According to Epperly, retail health clinics are a niche market. "I think there is a place for retail health clinics -- for instance, for people who don't have a primary care physician or who are on the road traveling and have a symptom-limited urgent medical problem," he said. In those situations, retail clinics provide people with a convenient, accessible source of health care, "as opposed to an urgent care center where the costs are going to be greater or an emergency room where they're going to be five times greater."

However, Epperly made it clear that retail clinics should never replace the patient-centered medical home. Retail clinics must take responsibility for transmitting a patient's personal health information back to the patient's personal physician "whether it's in the same city or five states away where the patient was on vacation when he needed health care," said Epperly.

Mehrotra and the other researchers acknowledged that the study did not address how the expansion of retail health clinics might worsen the fragmentation of health care or the already suboptimal communication among health care professionals or between physicians and their patients.

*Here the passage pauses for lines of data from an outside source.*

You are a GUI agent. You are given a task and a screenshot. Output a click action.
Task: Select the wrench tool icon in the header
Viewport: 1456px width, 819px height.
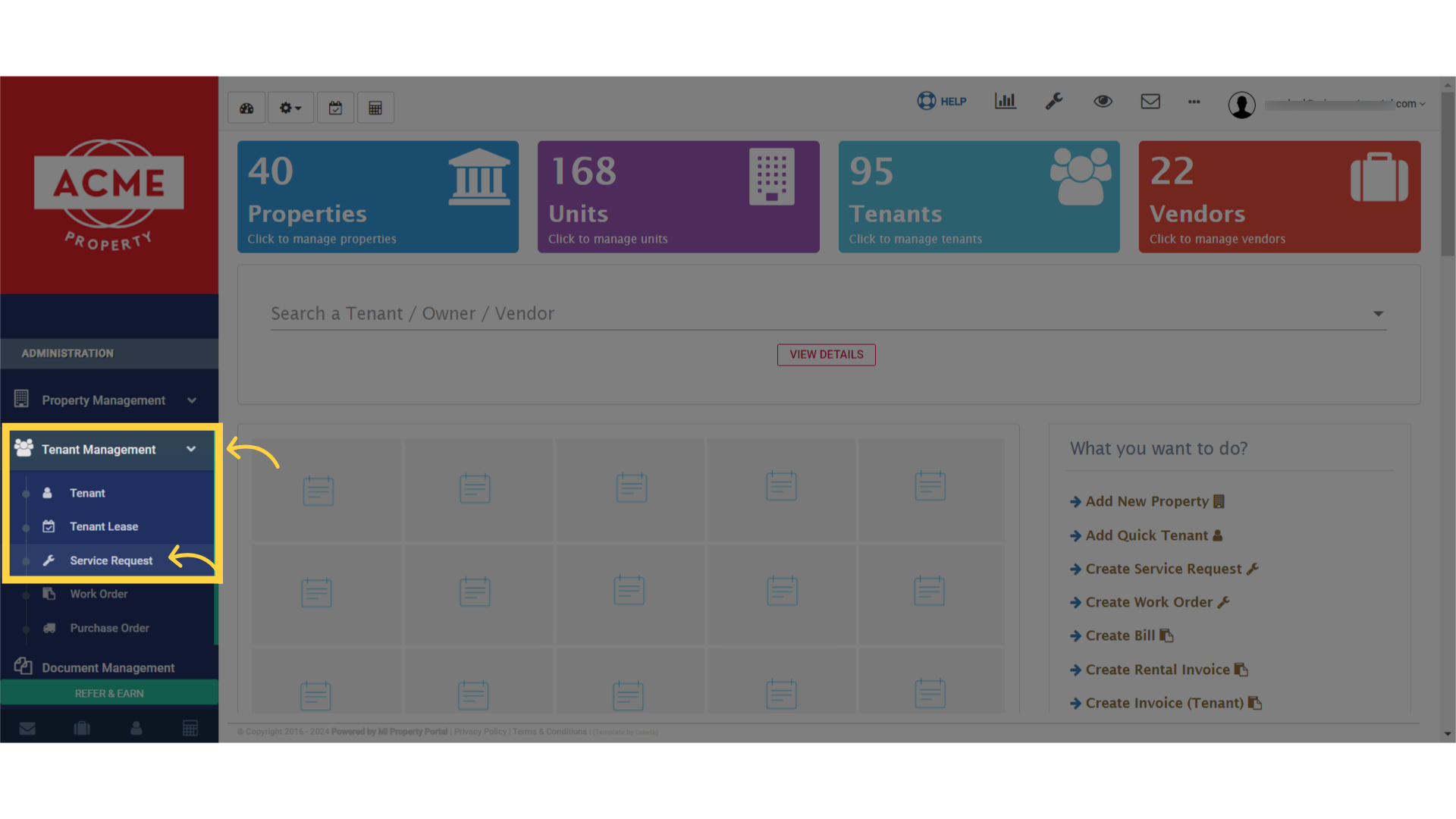coord(1055,101)
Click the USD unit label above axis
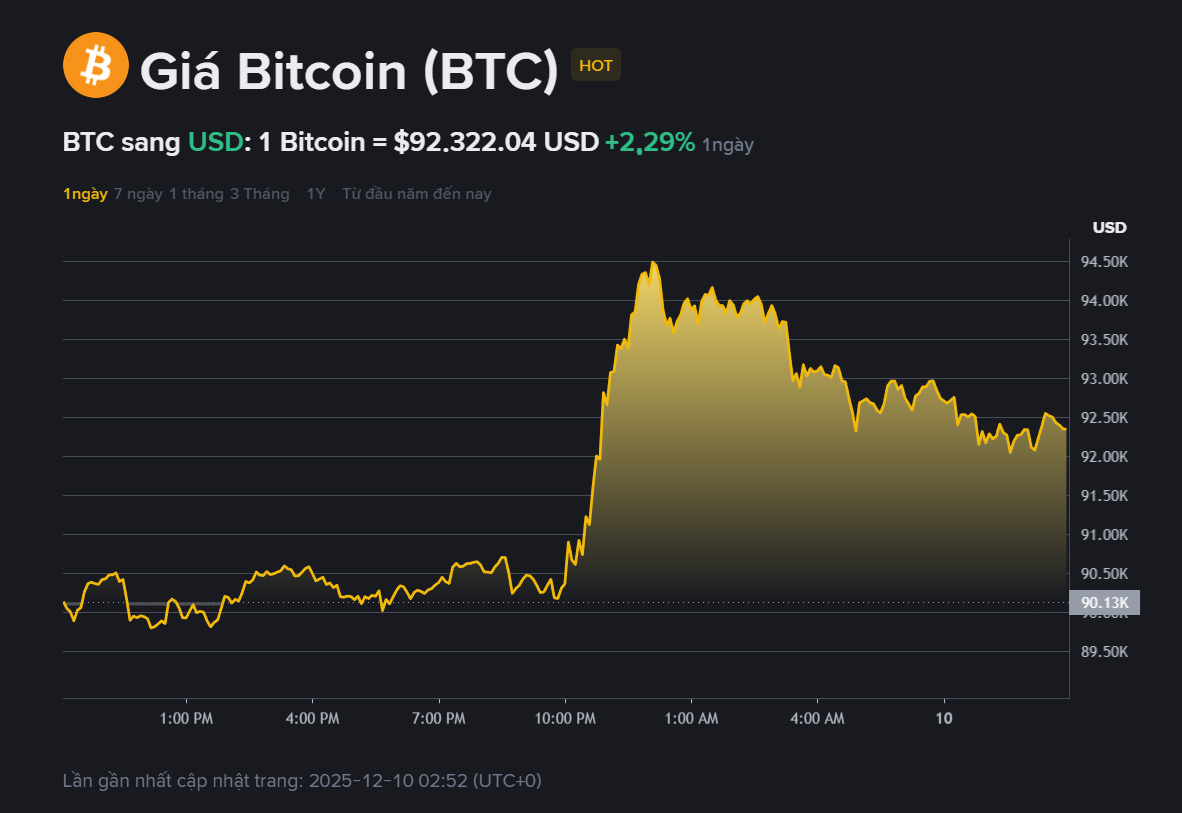Viewport: 1182px width, 813px height. tap(1109, 227)
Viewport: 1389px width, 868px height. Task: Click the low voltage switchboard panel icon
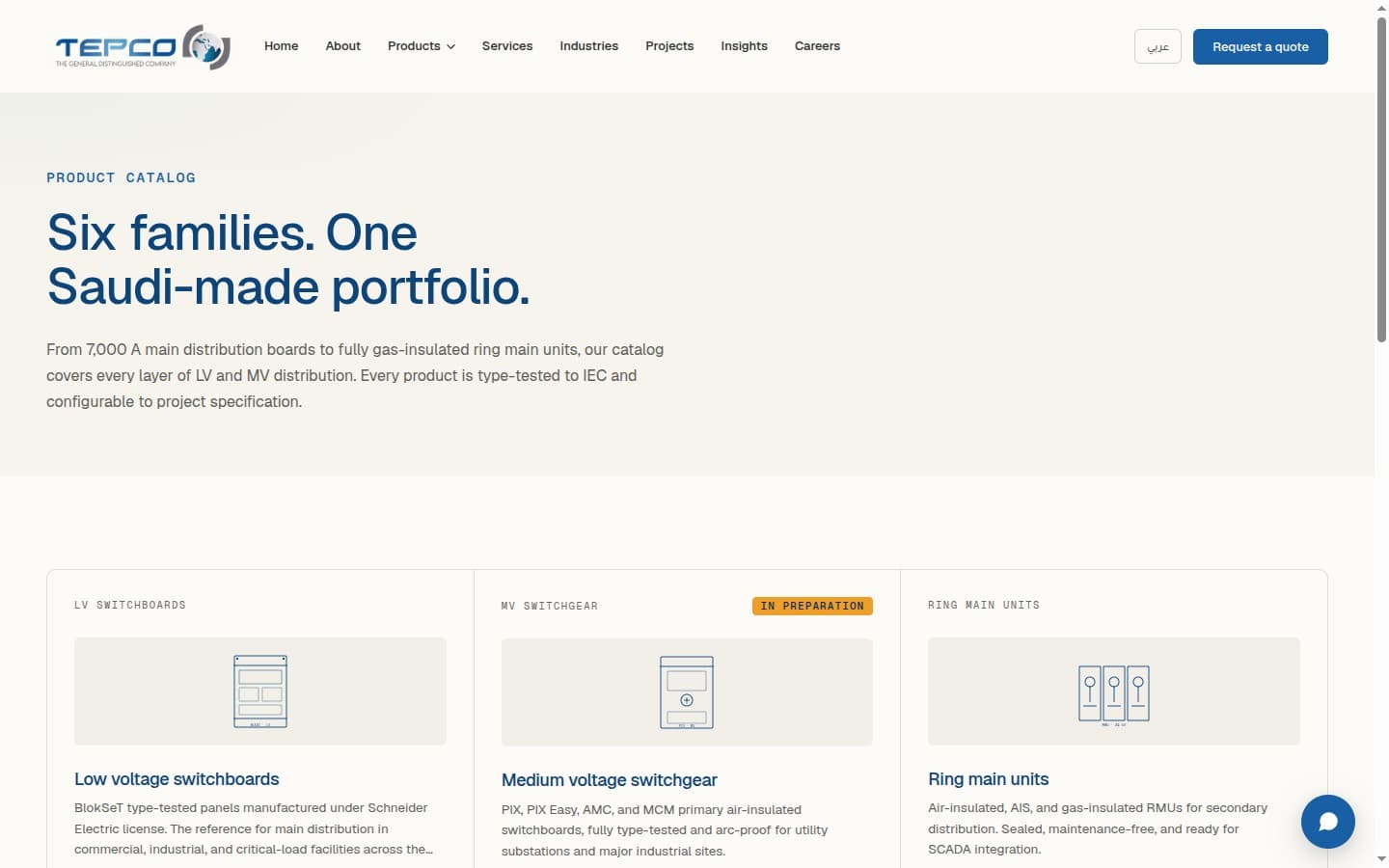click(x=260, y=691)
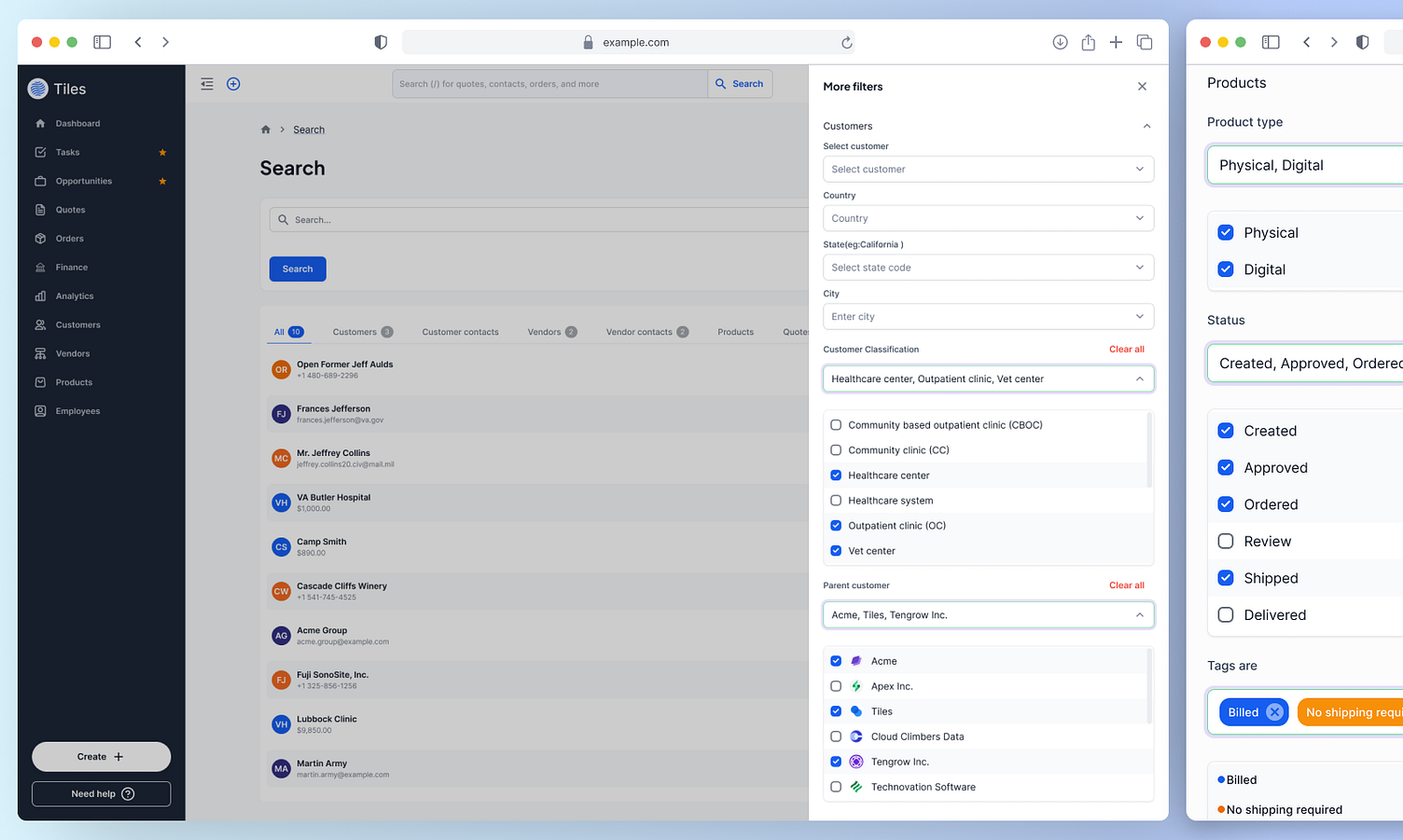Viewport: 1403px width, 840px height.
Task: Enable the Community clinic (CC) checkbox
Action: 835,449
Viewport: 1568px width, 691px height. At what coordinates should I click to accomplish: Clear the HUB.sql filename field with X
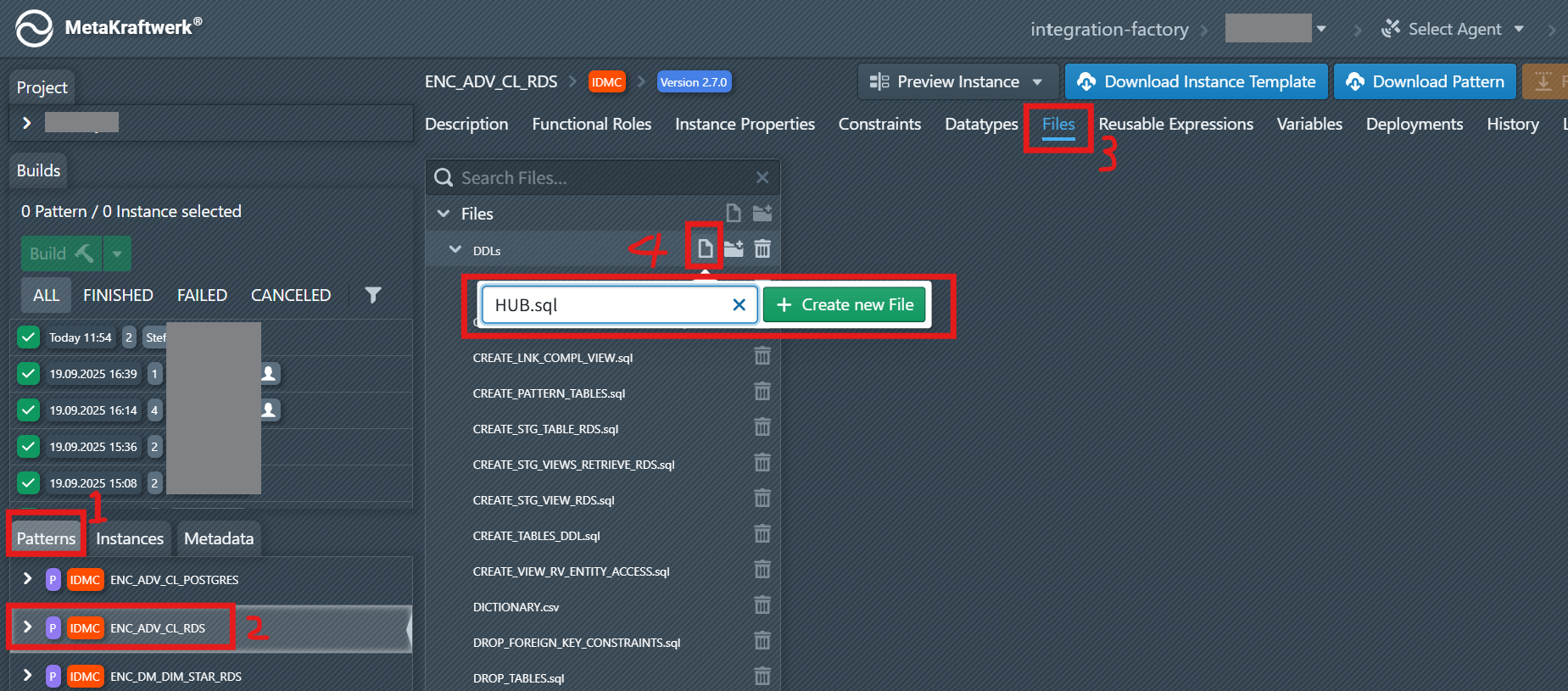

The authors did conclude that "from a societal perspective, it might lead to a better allocation of health care resources if more patients with a mild illness go to a retail clinic."

Epperly emphasized that retail clinics "are symptom-limited and do not have the scope of practice to be able to simultaneously handle the complexity of multiple chronic diseases."

He cautioned that retail clinics should not expand their scope of practice beyond their original design; namely, to provide convenient, accessible health care to patients with symptom-limited acute problems.